A faithful transcript of every entry is required; pictures do not belong in it.
[Given data Boundary: Start]
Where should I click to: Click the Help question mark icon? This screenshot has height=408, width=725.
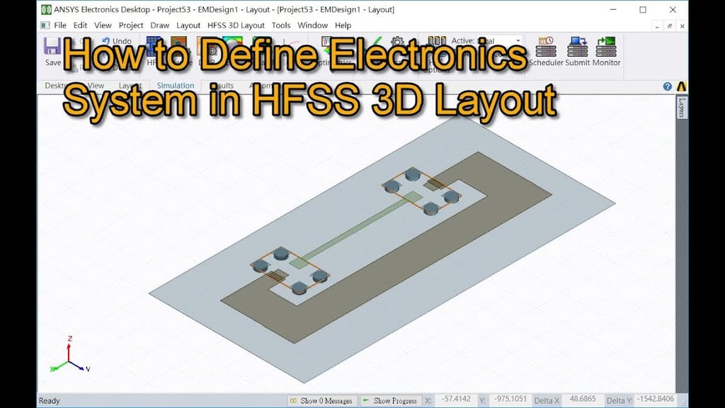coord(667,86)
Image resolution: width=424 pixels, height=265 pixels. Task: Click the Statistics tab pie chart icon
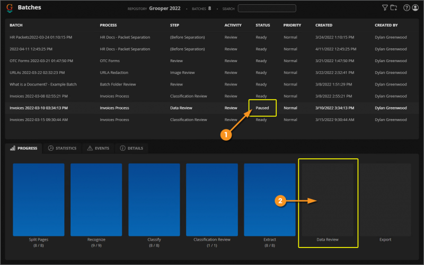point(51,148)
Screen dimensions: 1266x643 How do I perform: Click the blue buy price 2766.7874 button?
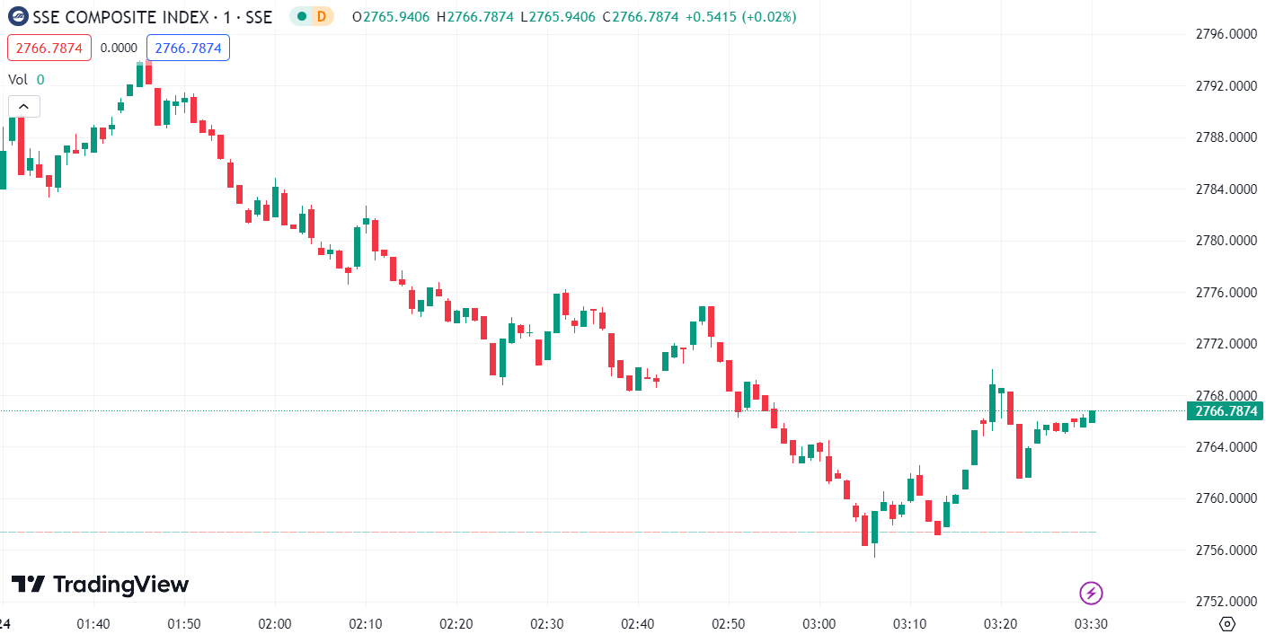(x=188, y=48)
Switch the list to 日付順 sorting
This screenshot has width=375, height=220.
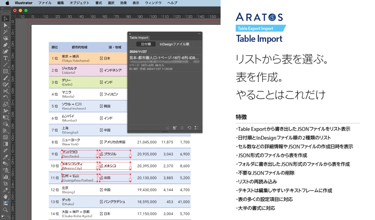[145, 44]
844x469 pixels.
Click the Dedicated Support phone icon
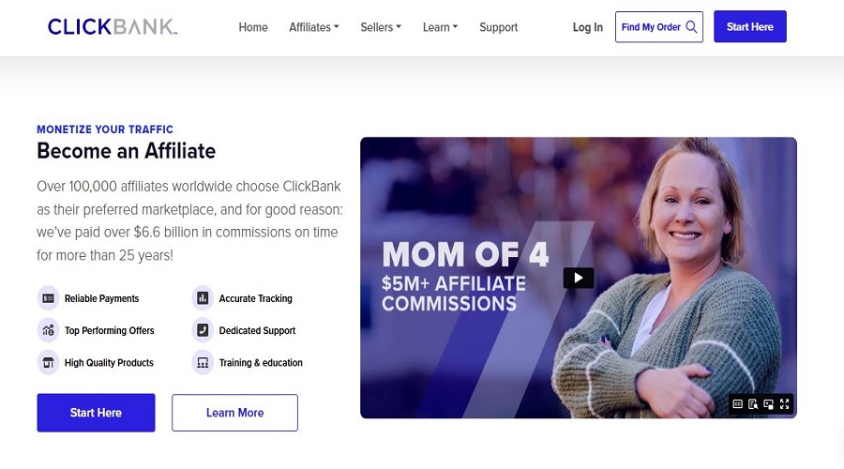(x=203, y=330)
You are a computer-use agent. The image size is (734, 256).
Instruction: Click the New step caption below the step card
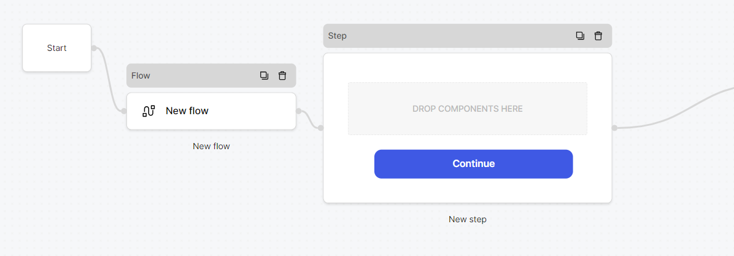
[Given data Boundary: End]
Answer box:
Where should I click to: Click the Help question mark icon? This screenshot has height=408, width=725.
coord(667,86)
Image resolution: width=424 pixels, height=265 pixels. Task: Click the Statistics tab pie chart icon
point(51,148)
Screen dimensions: 1266x643 How do I perform: Click the blue buy price 2766.7874 button?
(x=188, y=48)
Switch the list to 日付順 sorting
This screenshot has width=375, height=220.
[145, 44]
844x469 pixels.
Click the Dedicated Support phone icon
(x=203, y=330)
You are a computer-use agent. The image size is (734, 256).
Instruction: Click the New step caption below the step card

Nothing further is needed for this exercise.